The study is an observational, multicenter, randomized, cross-over, controlled, open trial. Medical and surgical patients in two pediatric hospitals (N=202, age 4-12 years, mean age 8.3 years, 58% male) provided self-reports of their present pain using the FPS-R on a personal digital assistant (PDA) and on a paper version. Paper and electronic versions of the FPS-R were administered by a nurse in a randomized order: half the patients were given the PDA version first and the other half the paper version first. The time between the administrations was planned to be less than 30 minutes but not simultaneous. Two hundred and thirty-seven patients were enrolled; 35 were excluded from analysis because of misunderstanding of instructions or abnormal time between the two assessments.

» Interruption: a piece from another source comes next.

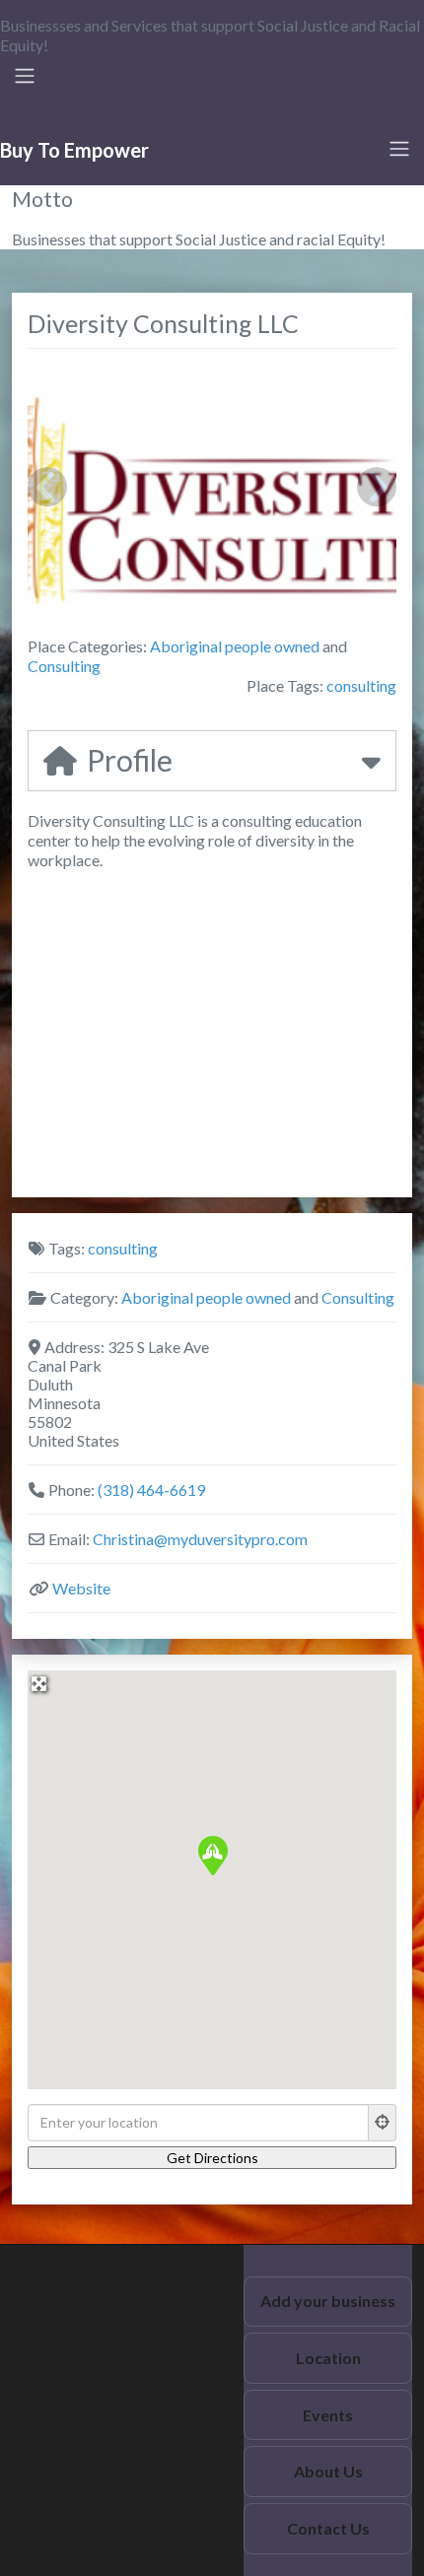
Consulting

Final population for analysis comprised 202 children. The overall weighted Kappa was 0.846 (95%CI: 0.795; 0.896) and the Spearman correlation between scores on the two versions was rs=0.911 (p<0.0001). The mean difference of pain scores was less than 0.1 out of 10, which was neither statistically nor clinically significant; 83.2% of children chose the same face on both versions of the FPS-R. Preference was not modified by order, sex, age, hospitalization unit (medical or surgical units), or previous analgesics. The PDA was preferred by 87.4% of the children who expressed a preference.
The electronic version of the FPS-R can be recommended for use with children aged 4 to 12, either in clinical trials or in hospitals to monitor pain intensity.
儿童疼痛评估是疼痛管理的一个重要方面,可以通过观察法或自我评估进行。修订后的面部表情疼痛量表(FPS-R)是一种自我报告工具,与其他经过充分验证的自我报告疼痛强度测量方法具有很强的正相关性。它已被推荐用于测量学龄儿童(4 岁及以上)的疼痛强度。本研究的目的是比较两种版本(电子和纸质)FPS-R 的一致性和偏好,并确定电子版本的 FPS-R 是否可以用于 4 岁及以上的儿童。
本研究为观察性、多中心、随机、交叉、对照、开放性临床试验。在两家儿童医院的 202 名(4-12 岁,平均年龄 8.3 岁,58%为男性)医疗和手术患儿,使用个人数字助理(PDA)和纸质版的 FPS-R 对其当前疼痛进行自我报告。护士以随机顺序分别为患儿发放纸质版和电子版的 FPS-R:一半患儿先接受 PDA 版本,另一半先接受纸质版本。两次评估之间的时间计划不到 30 分钟,但不是同时进行。共纳入 237 例患儿;因未按说明操作或两次评估时间异常,35 例患儿被排除分析。
最终分析人群包括 202 例儿童。总体加权 Kappa 值为 0.846(95%CI:0.795;0.896),两种版本评分之间的 Spearman 相关系数为 rs=0.911(p<0.0001)。两种版本的疼痛评分差值均小于 10 分的 0.1 分,无论在统计学上还是临床上均无显著差异;83.2%的患儿在两种 FPS-R 版本上选择了相同的面孔。偏好不受顺序、性别、年龄、住院科室(内科或外科)或之前使用的镇痛药的影响。表达偏好的儿童中有 87.4%更喜欢 PDA。
电子版本的 FPS-R 可推荐用于 4 至 12 岁儿童,无论是临床试验还是医院监测疼痛强度。